Task instructions: Return every line of the entries that includes the word "computer".

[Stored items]
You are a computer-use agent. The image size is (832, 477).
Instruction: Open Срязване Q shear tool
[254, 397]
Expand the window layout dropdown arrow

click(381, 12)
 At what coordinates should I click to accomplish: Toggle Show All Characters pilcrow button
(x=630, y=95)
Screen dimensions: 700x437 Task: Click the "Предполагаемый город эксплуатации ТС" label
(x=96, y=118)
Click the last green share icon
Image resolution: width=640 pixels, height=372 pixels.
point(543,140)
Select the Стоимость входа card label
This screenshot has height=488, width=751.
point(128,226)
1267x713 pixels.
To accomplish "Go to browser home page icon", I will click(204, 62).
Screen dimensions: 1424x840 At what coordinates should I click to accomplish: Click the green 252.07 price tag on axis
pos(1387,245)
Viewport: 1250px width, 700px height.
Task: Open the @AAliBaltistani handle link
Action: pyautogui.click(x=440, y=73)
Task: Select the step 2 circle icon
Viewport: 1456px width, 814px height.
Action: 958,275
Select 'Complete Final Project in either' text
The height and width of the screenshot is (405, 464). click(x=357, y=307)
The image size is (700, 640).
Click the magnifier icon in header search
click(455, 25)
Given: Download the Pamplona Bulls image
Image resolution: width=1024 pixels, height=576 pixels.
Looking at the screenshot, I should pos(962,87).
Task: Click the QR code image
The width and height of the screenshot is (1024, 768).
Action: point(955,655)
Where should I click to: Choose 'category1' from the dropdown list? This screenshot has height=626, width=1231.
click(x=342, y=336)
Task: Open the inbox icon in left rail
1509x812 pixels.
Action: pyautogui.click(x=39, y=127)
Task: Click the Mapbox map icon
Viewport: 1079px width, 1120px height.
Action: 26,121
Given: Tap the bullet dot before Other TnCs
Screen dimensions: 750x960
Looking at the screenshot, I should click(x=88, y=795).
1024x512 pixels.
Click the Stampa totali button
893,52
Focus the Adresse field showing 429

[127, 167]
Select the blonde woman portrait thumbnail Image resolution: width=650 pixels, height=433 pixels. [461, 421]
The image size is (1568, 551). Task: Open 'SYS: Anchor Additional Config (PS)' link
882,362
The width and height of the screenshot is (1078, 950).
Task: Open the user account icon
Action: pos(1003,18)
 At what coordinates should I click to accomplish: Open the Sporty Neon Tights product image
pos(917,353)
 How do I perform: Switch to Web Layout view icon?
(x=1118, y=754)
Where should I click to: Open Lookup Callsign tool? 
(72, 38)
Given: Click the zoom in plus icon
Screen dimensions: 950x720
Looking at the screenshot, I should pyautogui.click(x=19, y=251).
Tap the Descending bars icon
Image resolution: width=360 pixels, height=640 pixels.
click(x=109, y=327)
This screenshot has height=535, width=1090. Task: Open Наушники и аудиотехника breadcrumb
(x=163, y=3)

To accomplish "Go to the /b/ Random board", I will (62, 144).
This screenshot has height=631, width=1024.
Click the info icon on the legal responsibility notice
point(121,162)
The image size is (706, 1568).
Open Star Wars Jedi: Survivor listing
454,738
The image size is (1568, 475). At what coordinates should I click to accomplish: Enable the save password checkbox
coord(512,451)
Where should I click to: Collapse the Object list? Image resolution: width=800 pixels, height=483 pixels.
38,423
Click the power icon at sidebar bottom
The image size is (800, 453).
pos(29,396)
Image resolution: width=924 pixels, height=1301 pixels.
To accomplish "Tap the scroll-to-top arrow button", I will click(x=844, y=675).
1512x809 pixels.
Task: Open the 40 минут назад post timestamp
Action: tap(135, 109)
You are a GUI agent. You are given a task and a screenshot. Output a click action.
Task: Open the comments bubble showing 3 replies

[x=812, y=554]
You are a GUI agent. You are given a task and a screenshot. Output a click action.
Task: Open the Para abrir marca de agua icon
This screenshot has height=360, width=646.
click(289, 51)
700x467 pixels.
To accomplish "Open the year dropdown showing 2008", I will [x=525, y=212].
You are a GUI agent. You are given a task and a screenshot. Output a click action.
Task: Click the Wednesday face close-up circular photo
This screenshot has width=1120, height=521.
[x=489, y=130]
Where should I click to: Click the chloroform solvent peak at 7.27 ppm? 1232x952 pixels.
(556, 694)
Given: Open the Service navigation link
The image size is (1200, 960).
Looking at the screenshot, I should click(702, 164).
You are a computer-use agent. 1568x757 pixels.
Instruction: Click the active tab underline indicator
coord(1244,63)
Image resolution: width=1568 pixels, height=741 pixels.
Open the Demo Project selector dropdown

Your response:
You are a computer-use agent. The image size is (832, 477).
You are a computer-use agent. 1568x757 pixels.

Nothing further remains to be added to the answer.